Journal of Solid State Electrochemistry

, Volume 23, Issue 2, pp 627–634 | Cite as

Functional properties and electrochemical performance of Ca-doped Sr2-xCaxFe1.5Mo0.5O6-δ as anode for solid oxide fuel cells

  • Denis A. OsinkinEmail author
  • S. M. Beresnev
  • A. V. Khodimchuk
  • I. V. Korzun
  • N. I. Lobachevskaya
  • A. Yu Suntsov
Original Paper


Performance of Ca-doped strontium ferrite-molybdate Sr2-xCaxFe1.5Mo0.5O6-δ (x = 0, 0.05, 0.15, 0.3, 0.5) has been studied under reducing conditions. Thermogravimetry (TG) analysis in 5% H2/Ar and DSC measurements in high-purity argon demonstrated that the compositions are highly stable and there are no phase transitions. The best electrochemical and electrical performances of about 0.12 Ω cm2 and 33 S/cm at 800 °C in wet hydrogen, respectively, were obtained for the Sr1.85Ca0.15Fe1.5Mo0.5O6-δ anode. The EIS spectra were analyzed by means of distribution relaxation times and non-linear least squares methods, which made it possible to determine the behavior of the rate-limiting steps of hydrogen oxidation. Solid oxide fuel cells (SOFC) of planar design with the 1.5 mm LaGaO3-based supporting electrolyte, with the Sr1.85Ca0.15Fe1.5Mo0.5O6-δ symmetrical electrodes and with the Sr2-xCaxFe1.5Mo0.5O6-δ (x = 0.15 and 0.3) anode and the 70 wt% Pr0.9Y0.1BaCo2O6–δ + 30 wt% SDC cathode have been studied. The obtained results demonstrated a low anode overvoltage, which was about 0.12 V at 1 A/cm2 and 800 °C in wet hydrogen. The maximum power density of SOFC with the Sr1.85Ca0.15Fe1.5Mo0.5O6-δ anode and cobaltite cathode was about 0.18 W/cm2 at 800 °С under air/wet hydrogen conditions. The obtained results elucidate that Sr1.85Ca0.15Fe1.5Mo0.5O6-δ is a promising anode for solid oxide fuel cells.

== ENTRIES SUPPLIED ==
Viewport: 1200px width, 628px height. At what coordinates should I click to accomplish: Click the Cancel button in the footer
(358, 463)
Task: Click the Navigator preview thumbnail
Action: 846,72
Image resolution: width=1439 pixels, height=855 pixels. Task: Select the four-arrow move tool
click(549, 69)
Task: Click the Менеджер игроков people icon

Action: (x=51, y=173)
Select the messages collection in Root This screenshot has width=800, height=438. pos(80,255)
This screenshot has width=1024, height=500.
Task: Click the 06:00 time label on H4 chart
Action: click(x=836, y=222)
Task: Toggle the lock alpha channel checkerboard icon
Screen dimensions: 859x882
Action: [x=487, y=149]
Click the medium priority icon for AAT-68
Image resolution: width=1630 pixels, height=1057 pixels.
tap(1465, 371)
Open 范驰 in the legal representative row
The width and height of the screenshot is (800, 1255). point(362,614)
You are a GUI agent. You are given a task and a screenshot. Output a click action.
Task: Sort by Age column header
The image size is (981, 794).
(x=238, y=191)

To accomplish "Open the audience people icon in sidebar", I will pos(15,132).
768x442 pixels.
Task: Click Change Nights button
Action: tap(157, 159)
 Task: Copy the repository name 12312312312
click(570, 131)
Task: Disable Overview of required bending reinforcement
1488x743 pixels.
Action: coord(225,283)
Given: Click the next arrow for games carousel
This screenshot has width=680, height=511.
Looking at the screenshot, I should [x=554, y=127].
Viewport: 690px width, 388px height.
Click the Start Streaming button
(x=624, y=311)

== PROBLEM SET ==
#1 In the solid oxide fuel cell anode abstract, what was the maximum power density of the cell with the Sr1.85Ca0.15Fe1.5Mo0.5O6-δ anode and cobaltite cathode?
#2 Rewrite the paragraph of the solid oxide fuel cell anode abstract that begins "Performance of Ca-doped strontium ferrite-molybdate" as a bulleted list that keeps its main facts.
#3 Continue the solid oxide fuel cell anode abstract from where it stops.

== RESULTS FOR THE EXERCISE ==
#1 It was about 0.18 W/cm2 at 800 °C under air/wet hydrogen conditions.

#2
- Ca-doped strontium ferrite-molybdate Sr2-xCaxFe1.5Mo0.5O6-δ (x = 0, 0.05, 0.15, 0.3, 0.5) was studied under reducing conditions.
- TG analysis in 5% H2/Ar and DSC measurements in high-purity argon showed that the compositions are highly stable and have no phase transitions.
- The Sr1.85Ca0.15Fe1.5Mo0.5O6-δ anode gave the best results: about 0.12 Ω cm2 and 33 S/cm at 800 °C in wet hydrogen.
- EIS spectra were analyzed with distribution relaxation times and non-linear least squares methods to determine the behavior of the rate-limiting steps of hydrogen oxidation.
- Planar SOFCs with a 1.5 mm LaGaO3-based supporting electrolyte were studied, including cells with Sr1.85Ca0.15Fe1.5Mo0.5O6-δ symmetrical electrodes and cells with a Sr2-xCaxFe1.5Mo0.5O6-δ (x = 0.15 and 0.3) anode and a 70 wt% Pr0.9Y0.1BaCo2O6–δ + 30 wt% SDC cathode.
- Anode overvoltage was low, about 0.12 V at 1 A/cm2 and 800 °C in wet hydrogen.
- The cell with the Sr1.85Ca0.15Fe1.5Mo0.5O6-δ anode and cobaltite cathode reached a maximum power density of about 0.18 W/cm2 at 800 °C under air/wet hydrogen conditions.
- Sr1.85Ca0.15Fe1.5Mo0.5O6-δ is a promising anode for solid oxide fuel cells.

#3
Ca-doped Sr2-xCaxFe1.5Mo0.5O6-δ Distribution relaxation times Anode Area-specific resistance EIS Symmetrical SOFC 



This work was partly carried out using facilities of the shared access center ‘Composition of Compounds’ IHTE, UB RAS. The authors would like to thank V.A. Eremin, A.S. Farlenkov, and T.A. Dem’yanenko for the assistance in the study.


The investigation of new anode materials was financially supported by the Russian Science Foundation (project no. 17-79-10207). Synthesis of solid solutions was carried out in accordance with the plans of the Institute of Solid State Chemistry, Ural Branch of the Russian Academy of Sciences (research, development and technological work АААА-А16-116122810216-3). The research was partially supported by the Government of the Russian Federation, agreement No. 02.A03.21.0006 (Act 211).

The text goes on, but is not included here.